My goal is to extract information from several different types of Invoices and transform that input into standard output. For now, all the Invoices are in PDF format (original digital pdfs, not printed!), so I don't think I need OCR but maybe in the future, we can support also printed ones (so OCR will be needed). C# is the backend technology.

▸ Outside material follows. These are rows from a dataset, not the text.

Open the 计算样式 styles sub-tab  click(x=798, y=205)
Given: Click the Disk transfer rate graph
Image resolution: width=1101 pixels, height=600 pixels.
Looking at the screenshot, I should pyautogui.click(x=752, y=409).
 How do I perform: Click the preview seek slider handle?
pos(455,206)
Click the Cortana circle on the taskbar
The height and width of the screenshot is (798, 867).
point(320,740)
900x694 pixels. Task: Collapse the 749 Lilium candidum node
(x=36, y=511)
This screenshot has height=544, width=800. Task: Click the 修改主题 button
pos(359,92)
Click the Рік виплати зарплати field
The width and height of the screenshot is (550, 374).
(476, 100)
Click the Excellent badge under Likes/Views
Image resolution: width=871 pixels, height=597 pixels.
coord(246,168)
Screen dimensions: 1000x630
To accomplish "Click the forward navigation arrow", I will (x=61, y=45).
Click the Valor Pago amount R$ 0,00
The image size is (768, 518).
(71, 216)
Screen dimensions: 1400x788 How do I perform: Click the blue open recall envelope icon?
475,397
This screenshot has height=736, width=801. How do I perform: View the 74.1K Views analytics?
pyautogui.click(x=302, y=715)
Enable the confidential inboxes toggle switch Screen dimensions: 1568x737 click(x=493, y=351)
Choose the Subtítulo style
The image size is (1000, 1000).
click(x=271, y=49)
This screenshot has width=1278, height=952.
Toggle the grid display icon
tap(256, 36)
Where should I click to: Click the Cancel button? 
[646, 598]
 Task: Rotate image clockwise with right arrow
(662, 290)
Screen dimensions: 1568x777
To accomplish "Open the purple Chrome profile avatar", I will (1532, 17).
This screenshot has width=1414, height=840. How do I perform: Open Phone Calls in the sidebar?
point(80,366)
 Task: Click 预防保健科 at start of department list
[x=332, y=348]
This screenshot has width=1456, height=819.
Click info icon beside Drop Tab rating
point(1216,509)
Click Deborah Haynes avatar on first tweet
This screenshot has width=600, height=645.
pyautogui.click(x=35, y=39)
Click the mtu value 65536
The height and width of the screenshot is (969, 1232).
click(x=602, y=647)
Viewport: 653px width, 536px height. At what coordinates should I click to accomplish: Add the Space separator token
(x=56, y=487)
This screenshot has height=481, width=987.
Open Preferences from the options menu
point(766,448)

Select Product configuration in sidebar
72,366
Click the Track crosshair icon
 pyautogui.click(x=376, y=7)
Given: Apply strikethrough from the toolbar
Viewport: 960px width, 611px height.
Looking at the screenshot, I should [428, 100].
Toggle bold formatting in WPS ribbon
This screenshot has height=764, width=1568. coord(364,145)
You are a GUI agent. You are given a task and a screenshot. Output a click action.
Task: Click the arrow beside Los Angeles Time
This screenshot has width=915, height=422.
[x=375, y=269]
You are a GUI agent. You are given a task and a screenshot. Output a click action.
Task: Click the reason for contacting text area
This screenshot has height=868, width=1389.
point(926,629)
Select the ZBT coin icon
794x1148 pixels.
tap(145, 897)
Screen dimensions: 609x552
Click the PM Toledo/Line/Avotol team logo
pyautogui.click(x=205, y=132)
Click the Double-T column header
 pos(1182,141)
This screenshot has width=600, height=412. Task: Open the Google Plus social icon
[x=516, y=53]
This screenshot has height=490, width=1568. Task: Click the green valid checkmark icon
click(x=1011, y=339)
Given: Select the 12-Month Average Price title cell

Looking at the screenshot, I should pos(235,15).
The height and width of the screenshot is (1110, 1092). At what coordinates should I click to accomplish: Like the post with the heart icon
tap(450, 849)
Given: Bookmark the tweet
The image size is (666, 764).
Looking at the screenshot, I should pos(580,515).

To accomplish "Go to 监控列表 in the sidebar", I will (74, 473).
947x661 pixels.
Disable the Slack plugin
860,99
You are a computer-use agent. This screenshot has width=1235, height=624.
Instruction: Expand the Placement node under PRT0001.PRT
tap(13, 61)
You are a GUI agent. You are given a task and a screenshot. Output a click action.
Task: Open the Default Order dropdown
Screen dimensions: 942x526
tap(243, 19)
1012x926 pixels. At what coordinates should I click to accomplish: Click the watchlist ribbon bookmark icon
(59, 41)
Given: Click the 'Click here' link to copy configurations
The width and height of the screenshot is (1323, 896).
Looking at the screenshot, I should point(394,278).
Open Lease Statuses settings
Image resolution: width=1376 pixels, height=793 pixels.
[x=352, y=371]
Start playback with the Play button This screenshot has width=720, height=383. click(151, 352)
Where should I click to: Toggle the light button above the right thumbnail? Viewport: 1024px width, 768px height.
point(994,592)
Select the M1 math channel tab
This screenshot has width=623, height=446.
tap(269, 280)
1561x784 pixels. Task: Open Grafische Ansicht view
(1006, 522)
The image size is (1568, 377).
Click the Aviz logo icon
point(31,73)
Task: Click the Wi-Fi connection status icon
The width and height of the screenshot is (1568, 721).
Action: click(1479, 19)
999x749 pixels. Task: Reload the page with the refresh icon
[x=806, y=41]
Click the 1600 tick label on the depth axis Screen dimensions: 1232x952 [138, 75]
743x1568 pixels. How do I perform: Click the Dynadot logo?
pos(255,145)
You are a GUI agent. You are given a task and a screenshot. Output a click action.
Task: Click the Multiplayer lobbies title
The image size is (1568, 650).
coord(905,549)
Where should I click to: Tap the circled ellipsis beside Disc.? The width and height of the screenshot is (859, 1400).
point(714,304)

I've been studying several ways how I can extract content from a PDF. The best libraries that I've tested so far were:
- pdf2data (IText) (paid)
- pdfsharp (free)
- ironpdf (paid)
Cloud services:
Cloud/Library services:
They are very different from each other.
For example, Cloud services from Amazon, Google, Azure support an API that provides the result of the OCR in JSON, others like but for example pdf2data from IText allow you to create templates, with several selector rules to extract the specific information of the result. This facilitates a lot the way you can interpreter the results and has also some visual tools to provide how/where the info was extracted. This facilitates a lot the work of extraction since I've no idea how to make easy extraction rules on Cloud OCR JSON results.
My question is there any library (C# if possible) abstract the extraction concepts and provides that functionalities like:
- Boundary search
- Font Type
- Font Size
- Paragraph
- Line
- Prefix-Suffix Pattern
- Table (columns/rows)
- Key-Value (forms)
- etc,
from a JSON result? This way I could use a cloud service, for example, Azure, with "the same extraction functionalities" as IText. Otherwise, it will be too complex to extract information from a lot of type of Invoices.